For all these compounds, as long as the coherent regime is maintained, rings b and b′ will be both aromatic and antiaromatic, or neither aromatic nor antiaromatic, depending on their quantum state, |ψ0〉 or |ψ1〉 (thus the Schrödinger's aromaticity cat metaphor).

Of note, since we are reaching the maximum possible tunnelling rates in chemical reactions (on the νR regime of the order of 1013 s−1, see eqn (1)), we are also reaching the maximum splitting energies accessible by chemical reaction techniques (∼106 MHz). Masers of higher frequencies are possible, but based on physical effects instead of chemical reactions (such as the stimulated emission between hyperfine energy levels).

Substituents and trends

We finish this project by evaluating the influence of substitutions on the local (anti)aromatic character, and on the tunnelling rates. All the studied cases which fit the above-described requirements (symmetry and closed-shell singlet electronic structures) are presented in Fig. 1.

The variation of the NICS(1)zz values reveals a clear modulation of the (anti)aromaticity, depending on the nature and position of the substituent (Table 1; red indicates an increase in value and blue indicates a decrease in value, relative to the same ring in the respective unsubstituted molecule).

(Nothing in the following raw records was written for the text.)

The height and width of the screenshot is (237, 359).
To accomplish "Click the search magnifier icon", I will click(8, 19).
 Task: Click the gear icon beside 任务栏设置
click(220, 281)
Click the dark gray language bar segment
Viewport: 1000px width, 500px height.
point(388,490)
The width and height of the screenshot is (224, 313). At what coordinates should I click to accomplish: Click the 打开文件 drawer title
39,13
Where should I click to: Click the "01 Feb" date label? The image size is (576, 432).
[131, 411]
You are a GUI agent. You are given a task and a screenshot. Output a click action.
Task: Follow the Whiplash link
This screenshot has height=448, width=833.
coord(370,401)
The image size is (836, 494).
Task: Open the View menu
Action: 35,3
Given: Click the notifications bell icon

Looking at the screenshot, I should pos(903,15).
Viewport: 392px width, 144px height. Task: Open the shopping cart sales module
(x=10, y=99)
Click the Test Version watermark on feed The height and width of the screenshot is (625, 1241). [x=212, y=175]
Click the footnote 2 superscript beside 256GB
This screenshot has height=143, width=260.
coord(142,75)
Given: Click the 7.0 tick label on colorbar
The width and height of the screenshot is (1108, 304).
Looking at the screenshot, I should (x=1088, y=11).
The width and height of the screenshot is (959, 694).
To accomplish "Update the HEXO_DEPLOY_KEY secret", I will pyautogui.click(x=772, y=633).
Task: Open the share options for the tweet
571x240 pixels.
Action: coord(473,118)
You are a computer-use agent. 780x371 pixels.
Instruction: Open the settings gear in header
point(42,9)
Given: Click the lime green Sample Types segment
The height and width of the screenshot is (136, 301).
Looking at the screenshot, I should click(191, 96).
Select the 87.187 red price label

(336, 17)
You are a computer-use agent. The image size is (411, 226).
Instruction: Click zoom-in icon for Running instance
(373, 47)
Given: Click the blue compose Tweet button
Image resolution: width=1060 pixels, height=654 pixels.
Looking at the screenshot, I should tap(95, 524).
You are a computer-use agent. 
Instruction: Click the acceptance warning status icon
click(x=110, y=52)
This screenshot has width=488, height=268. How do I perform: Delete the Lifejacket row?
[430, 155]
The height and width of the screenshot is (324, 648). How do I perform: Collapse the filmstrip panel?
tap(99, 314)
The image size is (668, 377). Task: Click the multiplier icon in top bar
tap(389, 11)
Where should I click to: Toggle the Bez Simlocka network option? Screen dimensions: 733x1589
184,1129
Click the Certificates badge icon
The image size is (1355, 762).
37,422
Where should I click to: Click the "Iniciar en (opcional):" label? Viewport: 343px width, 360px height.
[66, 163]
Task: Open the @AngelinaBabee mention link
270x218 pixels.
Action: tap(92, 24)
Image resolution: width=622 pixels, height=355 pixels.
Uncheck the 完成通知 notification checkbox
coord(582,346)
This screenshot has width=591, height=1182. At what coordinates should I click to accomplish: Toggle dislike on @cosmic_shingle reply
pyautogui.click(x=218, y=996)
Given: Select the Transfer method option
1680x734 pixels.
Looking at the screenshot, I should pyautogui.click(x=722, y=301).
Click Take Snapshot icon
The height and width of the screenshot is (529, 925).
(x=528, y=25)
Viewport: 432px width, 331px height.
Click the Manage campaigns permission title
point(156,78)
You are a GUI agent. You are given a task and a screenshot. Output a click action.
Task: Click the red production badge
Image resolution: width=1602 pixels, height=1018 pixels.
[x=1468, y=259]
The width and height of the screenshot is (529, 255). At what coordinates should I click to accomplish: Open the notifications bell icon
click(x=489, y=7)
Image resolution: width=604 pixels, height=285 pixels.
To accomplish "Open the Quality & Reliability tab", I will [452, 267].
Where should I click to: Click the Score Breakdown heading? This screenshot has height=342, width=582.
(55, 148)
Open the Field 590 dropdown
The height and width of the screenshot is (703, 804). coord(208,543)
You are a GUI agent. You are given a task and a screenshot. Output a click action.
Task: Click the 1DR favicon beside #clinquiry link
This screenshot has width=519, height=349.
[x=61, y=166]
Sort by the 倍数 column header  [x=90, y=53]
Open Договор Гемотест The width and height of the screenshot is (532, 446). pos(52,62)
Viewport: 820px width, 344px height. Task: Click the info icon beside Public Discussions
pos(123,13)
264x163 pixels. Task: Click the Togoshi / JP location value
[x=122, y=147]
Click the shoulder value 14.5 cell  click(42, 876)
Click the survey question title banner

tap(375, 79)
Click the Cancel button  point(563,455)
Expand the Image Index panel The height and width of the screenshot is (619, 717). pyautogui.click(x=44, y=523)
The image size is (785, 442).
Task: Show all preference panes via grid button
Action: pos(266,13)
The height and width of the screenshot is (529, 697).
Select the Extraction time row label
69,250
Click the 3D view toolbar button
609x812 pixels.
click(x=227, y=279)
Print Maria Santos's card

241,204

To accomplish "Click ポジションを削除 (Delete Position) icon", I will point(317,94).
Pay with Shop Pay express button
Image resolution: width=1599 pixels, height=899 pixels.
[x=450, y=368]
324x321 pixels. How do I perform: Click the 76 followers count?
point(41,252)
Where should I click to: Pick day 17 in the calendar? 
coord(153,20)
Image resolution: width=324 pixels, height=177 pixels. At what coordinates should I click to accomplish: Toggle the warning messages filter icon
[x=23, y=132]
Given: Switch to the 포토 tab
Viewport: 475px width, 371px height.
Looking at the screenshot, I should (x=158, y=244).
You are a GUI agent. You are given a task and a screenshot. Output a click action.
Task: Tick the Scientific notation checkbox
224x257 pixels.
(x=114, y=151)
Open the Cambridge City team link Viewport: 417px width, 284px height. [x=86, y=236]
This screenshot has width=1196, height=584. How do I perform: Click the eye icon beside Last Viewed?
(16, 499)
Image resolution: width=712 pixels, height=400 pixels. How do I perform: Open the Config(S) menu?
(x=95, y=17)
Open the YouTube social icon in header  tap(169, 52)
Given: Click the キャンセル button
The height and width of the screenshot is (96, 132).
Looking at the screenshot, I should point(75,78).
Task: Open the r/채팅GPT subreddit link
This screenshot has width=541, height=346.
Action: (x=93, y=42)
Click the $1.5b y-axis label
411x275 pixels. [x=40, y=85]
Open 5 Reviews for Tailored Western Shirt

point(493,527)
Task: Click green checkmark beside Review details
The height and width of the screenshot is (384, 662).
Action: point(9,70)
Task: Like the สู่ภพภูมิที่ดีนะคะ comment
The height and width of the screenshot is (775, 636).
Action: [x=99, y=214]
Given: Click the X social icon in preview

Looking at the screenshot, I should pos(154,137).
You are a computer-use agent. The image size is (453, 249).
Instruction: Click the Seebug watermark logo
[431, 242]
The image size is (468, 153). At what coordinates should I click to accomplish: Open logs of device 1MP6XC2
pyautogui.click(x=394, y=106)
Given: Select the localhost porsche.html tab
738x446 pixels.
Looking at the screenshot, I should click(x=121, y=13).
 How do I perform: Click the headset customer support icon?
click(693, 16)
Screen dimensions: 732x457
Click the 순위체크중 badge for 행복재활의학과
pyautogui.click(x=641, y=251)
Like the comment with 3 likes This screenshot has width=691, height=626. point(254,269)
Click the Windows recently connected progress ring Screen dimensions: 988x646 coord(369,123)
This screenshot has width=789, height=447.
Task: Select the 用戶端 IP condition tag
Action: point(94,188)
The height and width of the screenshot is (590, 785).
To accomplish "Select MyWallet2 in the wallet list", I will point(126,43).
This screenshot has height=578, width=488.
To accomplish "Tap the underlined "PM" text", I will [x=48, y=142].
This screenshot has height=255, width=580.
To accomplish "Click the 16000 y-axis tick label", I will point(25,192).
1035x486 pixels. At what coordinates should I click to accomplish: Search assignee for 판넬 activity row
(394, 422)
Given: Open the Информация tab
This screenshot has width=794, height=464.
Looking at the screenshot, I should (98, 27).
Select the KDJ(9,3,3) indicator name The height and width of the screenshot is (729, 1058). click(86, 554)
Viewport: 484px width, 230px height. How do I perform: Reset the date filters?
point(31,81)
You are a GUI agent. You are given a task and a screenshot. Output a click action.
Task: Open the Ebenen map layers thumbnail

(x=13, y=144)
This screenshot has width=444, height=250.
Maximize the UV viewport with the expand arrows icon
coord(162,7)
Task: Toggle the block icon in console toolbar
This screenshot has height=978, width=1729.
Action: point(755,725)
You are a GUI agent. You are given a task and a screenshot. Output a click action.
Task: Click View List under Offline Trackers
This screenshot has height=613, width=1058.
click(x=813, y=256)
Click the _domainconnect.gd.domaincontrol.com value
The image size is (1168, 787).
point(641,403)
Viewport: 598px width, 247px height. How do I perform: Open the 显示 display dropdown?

Only three 1α-substituted isomers met our closed-shell transition state criteria for inclusion in this study: SH, F, and CN. The first two show a decrease in the paratropicity of rings a, a′, and b′ (a reduction ranging between 5 and 9 ppm) and a negligible change in the diatropicity of the other rings. The impact of SH on the NICS(1)zz is larger than F, which is consistent with it being the stronger π-electron-donating group (according to Hammett and Swain–Lupton parameters).70 These results also align with previous investigations into substituent effects on pentalene.71 In contrast, the CN-substituted molecule shows a substantial increase in paratropicity in rings a, a′, and b′ (NICS(1)zz values increasing from 5 to 13 ppm), concurrent with a slight decrease in the diatropicity of the other rings (by ca. 3 ppm).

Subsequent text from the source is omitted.